Say you're a woman with a few young children, your husband doesn't earn quite enough to meet all the bills, and the only job skill you have is sewing. Because of the children, though, you either can't or don't want to leave home every day to work. So suppose you find out that a nearby clothing manufacturer has work for an embroiderer, and you realize it's something you could do in your own home and get paid for. Well, you could—but not without violating federal law.

In 1943, with the passage of the Fair Labor Standards Act, the federal government—agreeing with the views of organized labor—decided that working at home could be bad for you. Predatory employers might not pay you enough and your home could in effect turn into a sweat shop, worried the government. So it banned industrial homework in seven categories: knitted outerwear, women's apparel, jewelry, gloves and mittens, buttons and buckles, handkerchiefs, and embroideries. Then, in 1981, when the Department of Labor learned (via network TV reports) that Vermont workers who knit outerwear in their homes actually enjoy the arrangement—they find it convenient and well-paying enough—Labor lifted the long-lived ban on that category of homework, still leaving the bans on the other six categories.

In February, however, the Center on National Labor Policy filed a lawsuit against the Department of Labor, in behalf of 10 workers in Ripon, Wisconsin—who do embroidery work in their homes—and a manufacturer who uses the services of these workers. John Imbody, CNLP's public relations director, told REASON that while the suit is specifically aimed at lifting the ban on the category of "embroideries" it also contests the constitutionality of homework bans in general. Imbody reports that CNLP also is seeking new Labor Department hearings on the bans—a favorable outcome there might obviate a lawsuit.

But don't expect organized labor to sit around and do nothing about this possible threat to its power. In fact, says Imbody, in recent Labor Department hearings, AFL-CIO officials have suggested extending the homework bans to the field of electronics. With the potential for increased homework in this area and others—especially those where home computers can be used—unions are understandably nervous about losing their ability to organize workers and increase their power base.


Inheritance tax passes away. There will be little mourning among Illinois citizens for the state's recently repealed inheritance tax. In addition to burying an annual $100-million tax burden, the repeal will almost certainly draw investments into the state from neighboring states where inheritance taxes are alive and well.

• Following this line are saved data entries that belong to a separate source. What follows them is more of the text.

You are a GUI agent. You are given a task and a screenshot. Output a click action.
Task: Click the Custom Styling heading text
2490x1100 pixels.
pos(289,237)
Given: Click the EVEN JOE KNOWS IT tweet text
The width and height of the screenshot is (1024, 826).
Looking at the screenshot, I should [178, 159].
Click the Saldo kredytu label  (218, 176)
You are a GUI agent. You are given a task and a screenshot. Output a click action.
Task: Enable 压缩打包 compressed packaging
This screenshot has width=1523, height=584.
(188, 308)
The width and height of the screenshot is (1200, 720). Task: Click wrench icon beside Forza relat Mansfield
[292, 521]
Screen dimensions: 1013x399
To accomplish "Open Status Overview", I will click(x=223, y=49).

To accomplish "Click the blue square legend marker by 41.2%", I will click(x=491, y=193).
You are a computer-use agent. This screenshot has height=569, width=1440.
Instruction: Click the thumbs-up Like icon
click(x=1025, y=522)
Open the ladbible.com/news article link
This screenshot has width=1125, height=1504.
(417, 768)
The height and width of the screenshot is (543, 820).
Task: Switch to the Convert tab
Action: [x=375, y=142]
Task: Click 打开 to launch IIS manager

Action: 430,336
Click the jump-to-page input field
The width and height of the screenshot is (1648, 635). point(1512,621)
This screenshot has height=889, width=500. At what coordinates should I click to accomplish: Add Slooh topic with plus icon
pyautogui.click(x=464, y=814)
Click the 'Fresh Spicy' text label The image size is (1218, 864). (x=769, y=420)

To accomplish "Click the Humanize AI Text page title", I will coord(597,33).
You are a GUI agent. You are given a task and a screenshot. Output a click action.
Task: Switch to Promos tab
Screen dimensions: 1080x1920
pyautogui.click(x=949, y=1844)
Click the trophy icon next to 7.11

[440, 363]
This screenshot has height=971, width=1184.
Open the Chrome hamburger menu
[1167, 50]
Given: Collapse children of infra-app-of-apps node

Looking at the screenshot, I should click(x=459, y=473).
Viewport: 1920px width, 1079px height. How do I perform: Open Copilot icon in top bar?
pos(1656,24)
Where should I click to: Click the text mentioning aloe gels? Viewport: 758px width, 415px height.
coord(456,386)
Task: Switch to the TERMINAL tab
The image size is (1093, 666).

Miracle on 43rd St. The New York Times, in a February editorial entitled "Decontrol Gas, Unburden the Poor," endorsed Reagan administration plans to deregulate natural gas. Wrote the Times: "Most producers and consumers would benefit if all regulation ended."

Space express. Federal Express, reports Aviation Week & Space Technology, is negotiating the purchase of a minority interest in Space Transportation Co., based in Princeton. SpaceTran, as the company is known, plans to launch commercial satellites.

Midwives fight back. When two midwives in Nashville set up practice three years ago, they contracted with a doctor to provide medical backup in case of emergency—whereupon three hospitals denied them privileges and the doctor lost his malpractice insurance. The midwives have now sued the hospitals and the doctor's insurance company charging antitrust violations.